In recent weeks, many conversations I have had in Sacramento have turned to the University of Warwick's announcement that they are going to establish a campus in south Placer County. There are a mix of views but I would say the Warwick skeptics slightly outnumber the believers in my informal conversations.
Undoubtedly, today's news that Drexel is closing its Sacramento campus bolsters the skeptical view. After all, Warwick's plan is very similar, and based on the same gift of property, as Drexel's abandoned plan. And the national higher ed headline this week is that Sweet Briar College in Virginia is closing despite a beautiful campus and a $93 million endowment adds more evidence that private, residential colleges are in financial trouble across the country and supports the view that it would be foolish to consider starting a new one.
Personally, I remain very positive about the potential for higher education growth in Sacramento in spite of the well-documented challenges in the sector. I think one or more new campuses can succeed in Sacramento or Northern California, even if a hundred small private colleges close in the East and Midwest over the next decade. And I think Warwick can be very successful in south Placer County, although there is a chance they could pull out like Drexel as their phased plan has several points for them to reevaluate before significant investment is made in the physical campus.

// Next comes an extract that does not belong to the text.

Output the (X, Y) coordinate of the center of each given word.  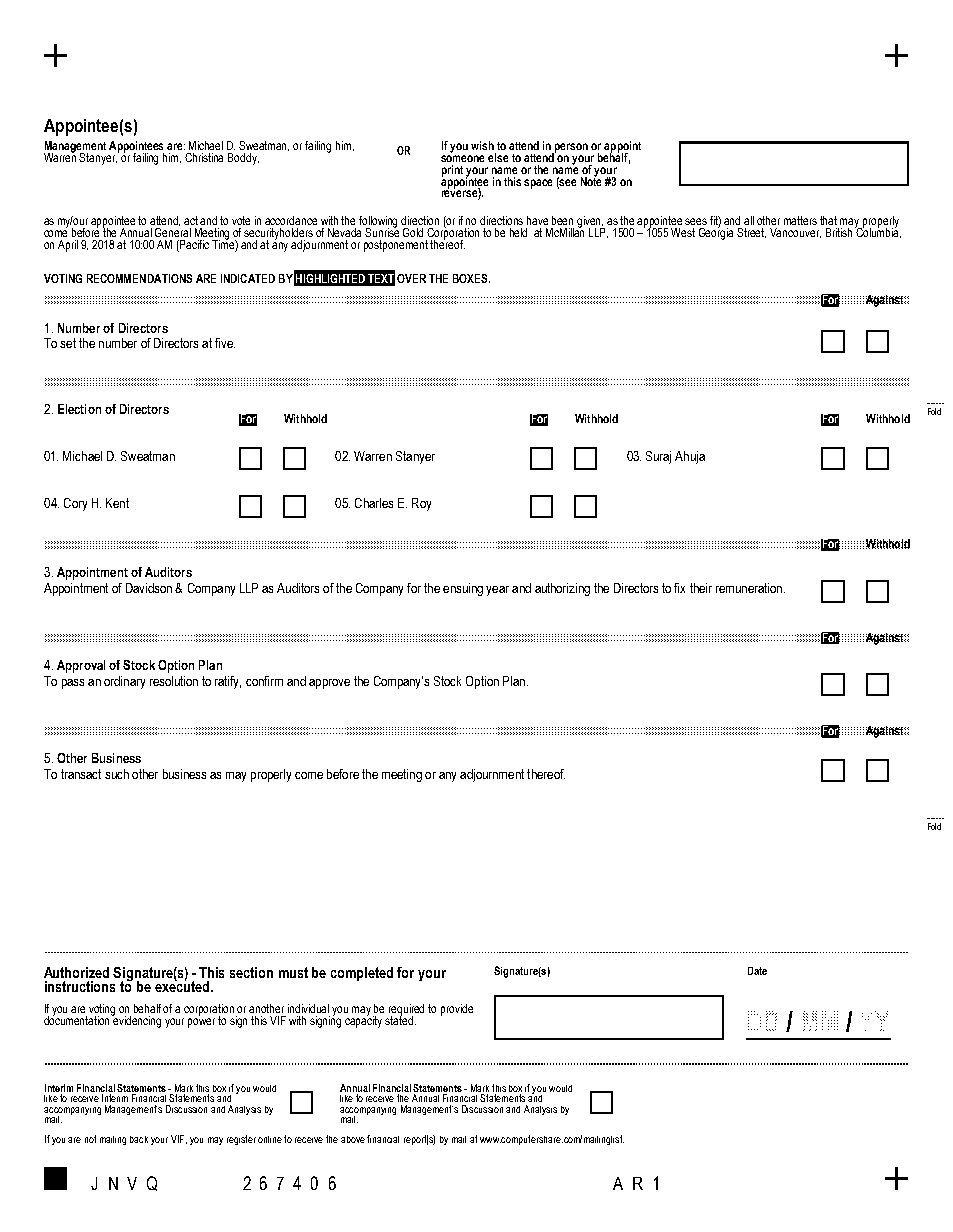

The memory of Drexel's closure is undoubtedly going to create challenges for Warwick's planned start-up phase of offering graduate programs in leased space. Potential students may be reluctant to enroll in a University that they aren't sure will still be there in 5 years, and given Drexel's history and confusion with troubled for-profits in leased office buildings around the area, those doubts will persist until Warwick can show tangible investment in the campus.
Successful private universities in the Sacramento area will need to have a compelling non-monetary reason to be here, solid and patient financial backing, some visibility and connection with the Bay Area, and have the ability and desire to attract students from outside the local area. Drexel had no compelling reason to be here and sensibly closed, but I still think Warwick and others have an opportunity to succeed.